TOPLINE Democratic candidate Raphael Warnock has jumped out to a surprisingly stout 8-point lead in Georgia’s crowded special Senate election race, according to a Quinnipiac poll released Tuesday, which found Warnock (31%) leading incumbent Republican Sen. Kelly Loeffler (23%), Republican Rep. Doug Collins (22%) and fellow Democratic candidate Matt Lieberman (9%).
Rev. Warnock, a Black pastor from Atlanta, has trailed by double-digits for most of the race, and Tuesday’s survey is the first major poll to show him with a lead.
A Monmouth University poll released in late July found Loeffler, who was appointed to the Senate after Sen. Johnny Isakson (R) stepped down last year due to health issues, leading with 26% support, followed by Collins (20%) and Lieberman (14%), with Warnock accounting for just 9%, and a New York Times poll from last week showed Loeffler up four points on both Collins and Warnock.
Last Friday, former President Barack Obama endorsed Warnock, who has also received high-profile endorsements from former President Jimmy Carter, Former U.S. Attorney General Eric Holder, and Stacey Abrams, who served in the Georgia House of Representatives from 2007 to 2017.
If no candidate receives more than 50% of the vote on November 3, the two top finishers will advance to a January runoff.
In recent weeks, many prominent Democrats have called for Matt Lieberman, son of former Sen. Joe Lieberman, to abandon his U.S. Senate bid to fortify support for Warnock.
“I think that Matt may be a good person, but he is not the right candidate. I think the best result for all is for Matt to step back and realize that Rev. Warnock is the right candidate for the state of Georgia,” Stacy Abrams said last week. “If we want a real leader, we need Matt Lieberman to understand that he is not called for this moment and to step back and to let support consolidate around Raphael Warnock so that he can lead.”
Warnock is one of 12 children raised in a public housing project and reportedly the first person in his family to graduate from college. He currently serves as the pastor of Ebenezer Baptist Church, the Reverend Dr. Martin Luther King Jr.’s former congregation.

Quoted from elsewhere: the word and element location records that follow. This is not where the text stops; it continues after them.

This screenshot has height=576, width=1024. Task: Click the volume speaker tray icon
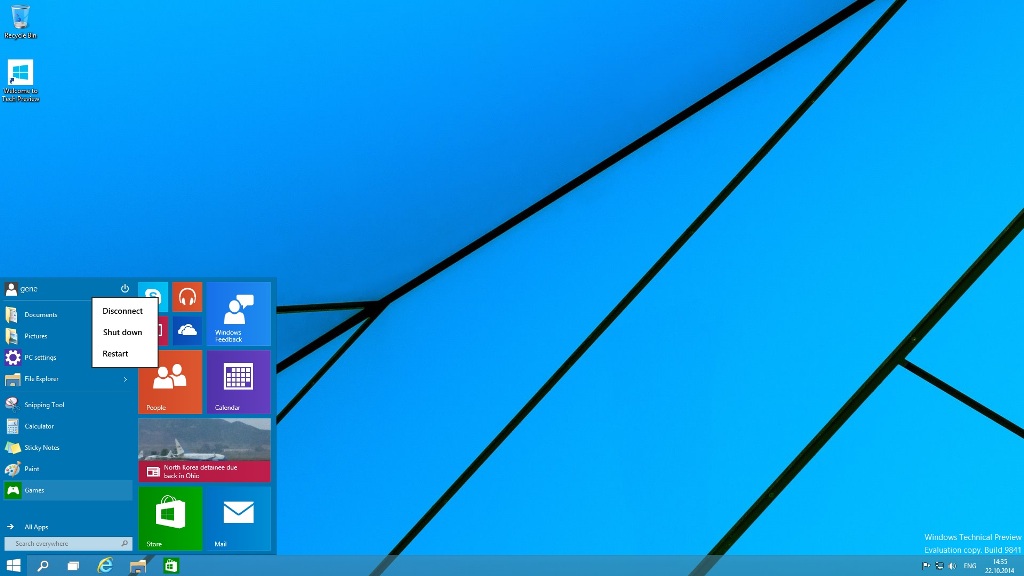tap(953, 566)
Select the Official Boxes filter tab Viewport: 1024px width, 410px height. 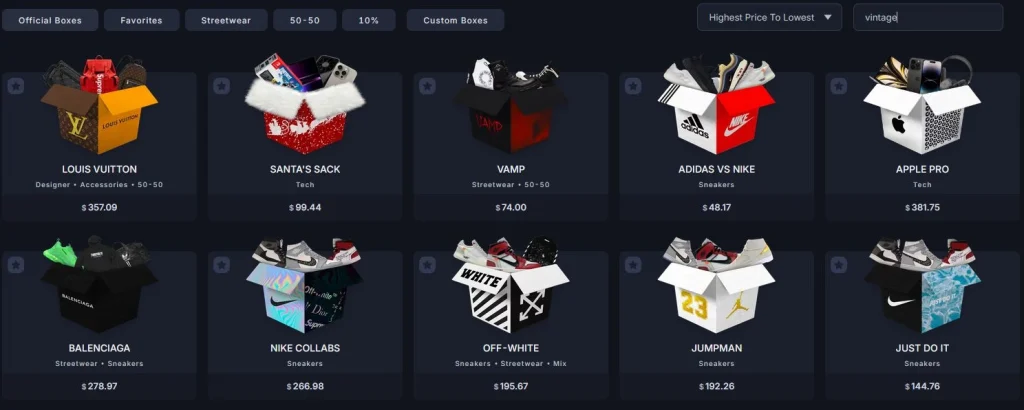pyautogui.click(x=50, y=20)
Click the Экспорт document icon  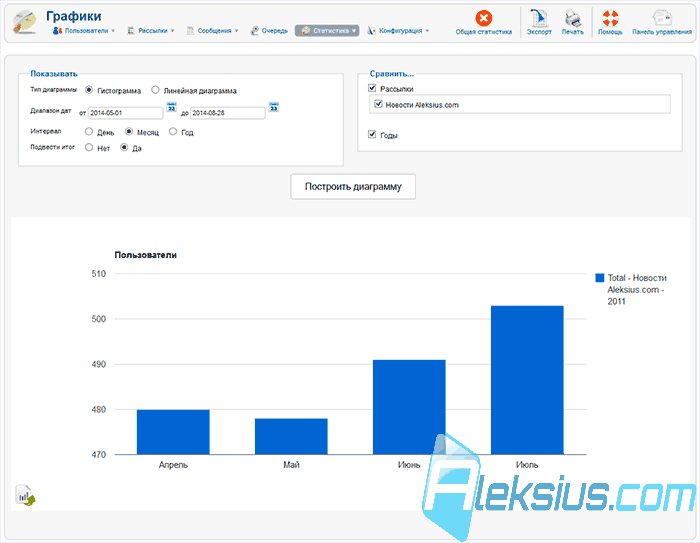pyautogui.click(x=539, y=18)
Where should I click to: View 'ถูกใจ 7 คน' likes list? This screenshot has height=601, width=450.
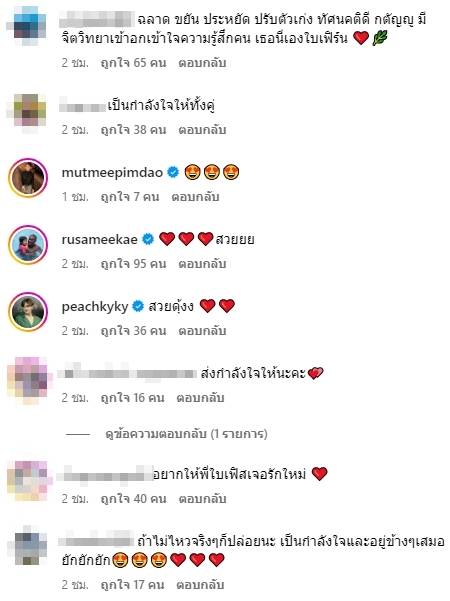click(130, 197)
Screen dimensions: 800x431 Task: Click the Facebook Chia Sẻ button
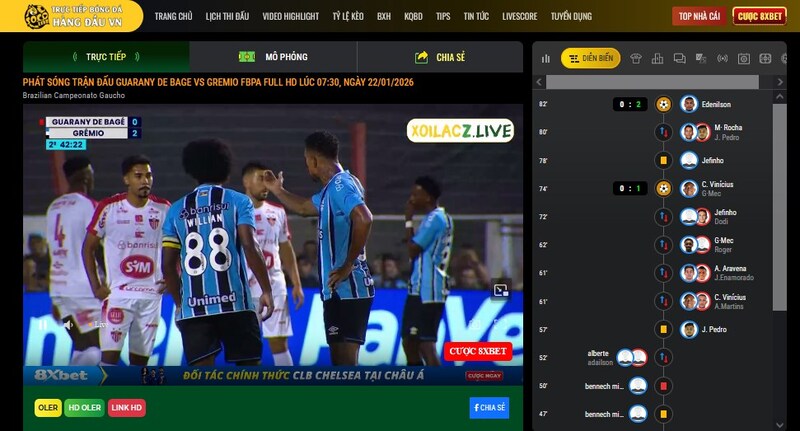[x=489, y=407]
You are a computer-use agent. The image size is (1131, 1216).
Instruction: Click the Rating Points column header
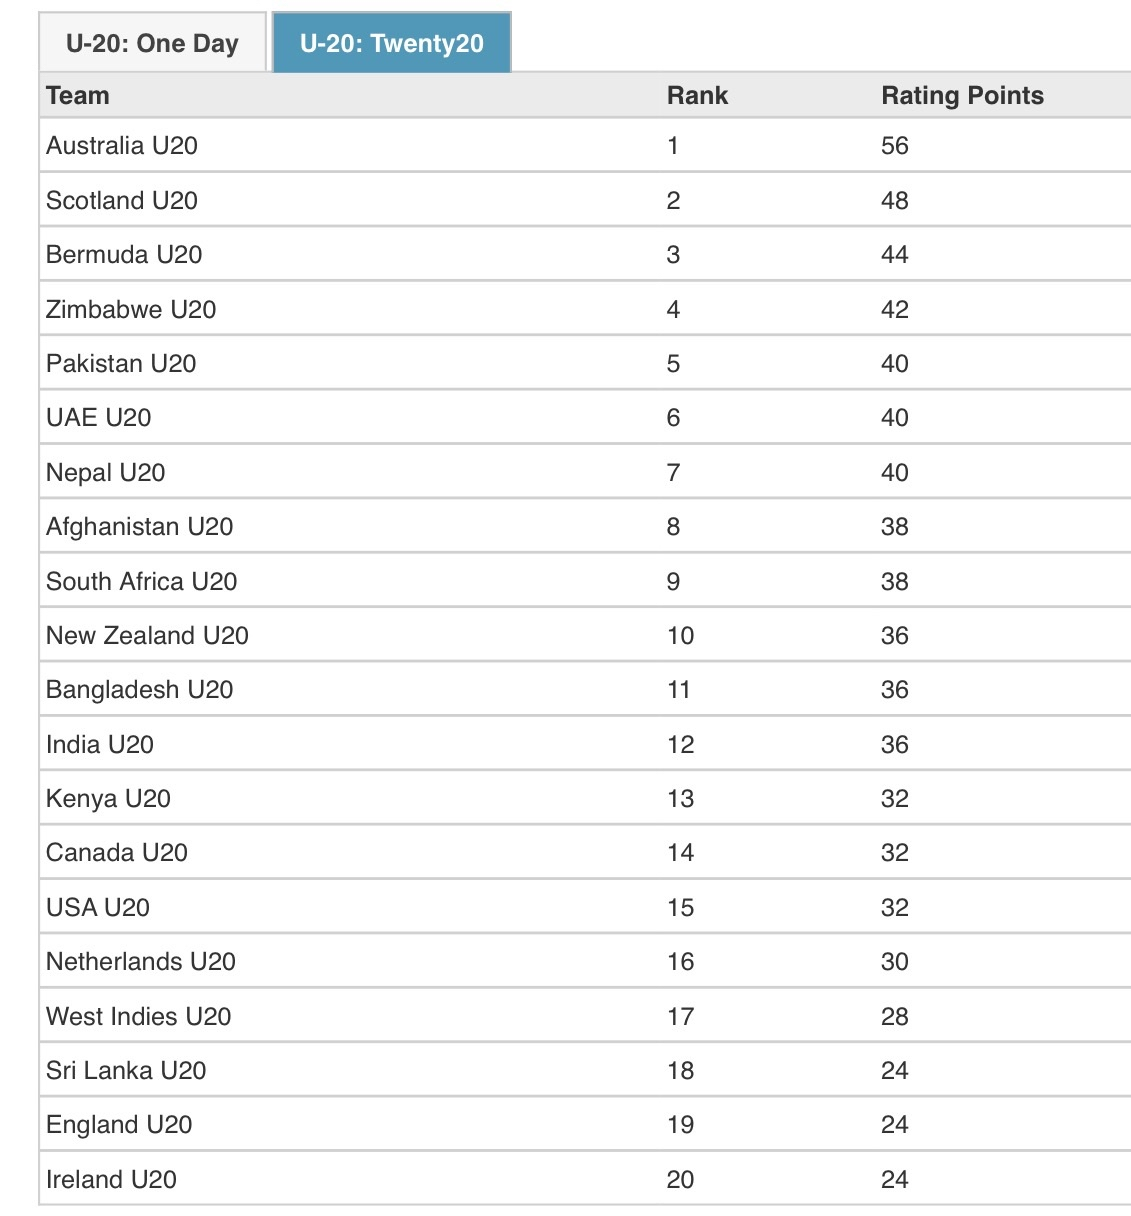point(962,96)
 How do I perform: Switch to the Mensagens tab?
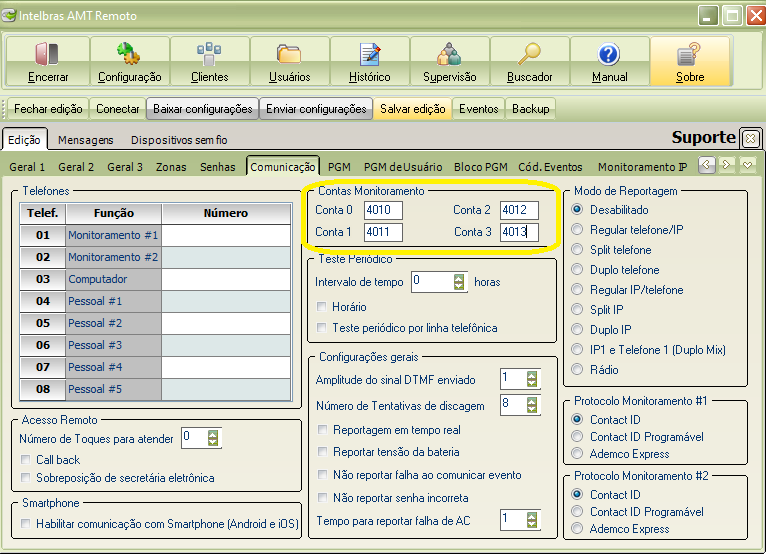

In early August, players from five different WNBA teams, including the Atlanta Dream, wore “Vote Warnock” T-shirts to games after Loeffler, a co-owner of the Dream, sent a letter to the WNBA Commissioner objecting to the league’s plans to honor the Black Lives Matter movement. In response, Loeffler, issued a statement referencing cancel culture and blasting the WNBA, claiming “it’s clear that the league is more concerned with playing politics than basketball.” Dream forward Elizabeth Williams told reporters, “when we realized what our owner was doing and how she was kind of using us and the Black Lives Matter movement for her political gain; we felt like we didn’t want to feel kind of lost as the pawns in this. We can’t really do anything about her ownership. That’s not something we can control. We can control who we vote for.”
Tuesday’s Quinnipiac poll also showed Joe Biden leading President Trump 50% to 47% and Sen. David Perdue (R) in a dead heat with his Democratic challenger, Jon Ossoff, 49% to 48%, for Georgia’s other Senate seat.
2%: That the percentage of respondents who said they were open to changing their minds about who they would vote for in November’s presidential election.